Figure 2: Effect of incoherence on seismic ground displacements

Under spatially varying support excitations, the response of a bridge can be expressed as the sum of two components: a pseudo-static component and a dynamic component. The pseudo-static component, which is zero in the case of uniform support excitations, is the static response of the bridge to the differential support displacements prescribed by the spatially varying ground motions at each time instant. Under uniform soil conditions, the effects of incoherence and wave passage tend to decrease the dynamic response due to random cancellations.
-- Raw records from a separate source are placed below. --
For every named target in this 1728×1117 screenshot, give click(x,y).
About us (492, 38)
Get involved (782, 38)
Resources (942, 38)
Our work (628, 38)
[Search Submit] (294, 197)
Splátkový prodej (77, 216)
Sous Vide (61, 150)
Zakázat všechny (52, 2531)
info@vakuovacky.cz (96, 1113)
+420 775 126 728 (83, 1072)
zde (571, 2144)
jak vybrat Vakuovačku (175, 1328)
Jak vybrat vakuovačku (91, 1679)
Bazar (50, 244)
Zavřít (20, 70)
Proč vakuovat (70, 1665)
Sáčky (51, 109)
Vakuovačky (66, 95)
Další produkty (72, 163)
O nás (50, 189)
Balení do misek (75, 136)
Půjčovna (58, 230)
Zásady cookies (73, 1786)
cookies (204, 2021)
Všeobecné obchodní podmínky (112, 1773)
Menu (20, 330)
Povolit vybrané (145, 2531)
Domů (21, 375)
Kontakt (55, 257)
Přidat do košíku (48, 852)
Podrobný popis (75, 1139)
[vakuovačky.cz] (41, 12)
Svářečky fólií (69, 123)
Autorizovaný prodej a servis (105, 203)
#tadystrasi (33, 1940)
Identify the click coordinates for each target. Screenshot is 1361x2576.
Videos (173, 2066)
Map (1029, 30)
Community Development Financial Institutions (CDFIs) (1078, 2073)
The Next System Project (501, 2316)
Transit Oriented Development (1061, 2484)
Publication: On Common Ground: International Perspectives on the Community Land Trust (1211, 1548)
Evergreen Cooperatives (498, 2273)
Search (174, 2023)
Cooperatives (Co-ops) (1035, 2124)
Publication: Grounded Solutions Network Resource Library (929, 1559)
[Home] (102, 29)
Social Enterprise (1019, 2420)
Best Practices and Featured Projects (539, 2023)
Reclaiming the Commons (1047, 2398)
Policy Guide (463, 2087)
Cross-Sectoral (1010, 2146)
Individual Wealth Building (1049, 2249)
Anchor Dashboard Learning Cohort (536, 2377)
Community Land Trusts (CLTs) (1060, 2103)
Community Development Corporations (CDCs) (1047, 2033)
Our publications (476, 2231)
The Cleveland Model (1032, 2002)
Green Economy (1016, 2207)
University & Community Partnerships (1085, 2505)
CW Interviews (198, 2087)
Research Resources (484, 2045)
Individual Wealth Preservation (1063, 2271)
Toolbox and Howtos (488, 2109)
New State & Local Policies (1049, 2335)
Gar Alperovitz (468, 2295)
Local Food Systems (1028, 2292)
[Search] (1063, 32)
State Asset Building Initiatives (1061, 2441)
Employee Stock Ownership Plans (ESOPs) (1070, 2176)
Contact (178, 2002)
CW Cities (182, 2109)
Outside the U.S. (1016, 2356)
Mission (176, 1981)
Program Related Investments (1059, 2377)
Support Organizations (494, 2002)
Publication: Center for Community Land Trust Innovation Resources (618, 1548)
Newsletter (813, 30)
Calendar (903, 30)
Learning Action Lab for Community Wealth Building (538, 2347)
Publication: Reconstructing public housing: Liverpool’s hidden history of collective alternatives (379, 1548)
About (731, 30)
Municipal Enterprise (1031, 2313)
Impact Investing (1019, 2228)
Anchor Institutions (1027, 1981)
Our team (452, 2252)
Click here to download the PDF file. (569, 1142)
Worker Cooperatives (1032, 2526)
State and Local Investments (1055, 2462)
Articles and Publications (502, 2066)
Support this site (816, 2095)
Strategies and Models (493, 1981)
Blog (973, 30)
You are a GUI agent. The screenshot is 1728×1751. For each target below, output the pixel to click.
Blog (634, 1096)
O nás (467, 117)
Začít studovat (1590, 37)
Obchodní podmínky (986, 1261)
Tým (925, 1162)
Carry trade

However, by inducing a pseudo-static response component, these effects may increase or decrease the total bridge response, depending on the structural characteristics and the ground motion field. Thus, even in the case of uniform soil conditions, accounting for the spatial variability of ground motion is important. The additional consideration of the differential site-response effect tends to increase the pseudo-static component, whereas the influence on the dynamic component depends on the types of soils considered. In all cases, neglecting the spatial variability of ground motion may or may not be on the safe side. Thus, incorporating all three effects of incoherence, wave passage and site response in the earthquake response analysis of bridges is necessary.

 

Analysis approaches

 

A thorough investigation of the response of bridges to differential support excitations is performed employing response spectrum and time-history analysis methods. Response spectrum methods are based on the random vibration approach and thus, provide a statistical measure of the response, not controlled by a particular set of selected ground motions. In contrast with the random vibration approach that remains rather uncommon in engineering practice, response spectrum methods are particularly appealing from a design standpoint. The Multiple Support Response Spectrum (MSRS) method (Der Kiureghian and Neuenhofer, 1992), obtains the mean of the peak structural response in terms of the response spectra and peak ground displacements at the support points of the structure and the coherency function characterizing the ground motion spatial variability. This method properly accounts for cross-correlations that occur between the support motions and between modal responses. However, as a method employing modal superposition, the MSRS method is necessarily limited to linear analysis. One way to account for non-linear behavior is to conduct Response History Analysis (RHA) for specified time histories of ground motions at the support points of the structure. Since recordings of closely spaced earthquake motions are rare, non-linear RHA of multiply supported structures must rely on synthetic ground motions. For both approaches described above, analysis tools are developed and comprehensive parametric studies enhance the understanding of bridge response to spatially varying excitations. More details are given in the following.

 

Main developments and findings

Response spectrum method

Generalization and extension of the MSRS method: The original MSRS formulation only considered response quantities that could be expressed as linear combinations of the displacements at the unconstrained degrees of freedom (DOF) of the structure. The generalized formulation also allows consideration of response quantities that involve one or more support DOFs, e.g., drifts of bridge pier (Konakli and Der Kiureghian, 2011). The extended version of the MSRS rule accounts for the quasi-static contribution of truncated high-frequency modes and achieves improved approximations with small additional computational effort (Konakli and Der Kiureghian, 2011).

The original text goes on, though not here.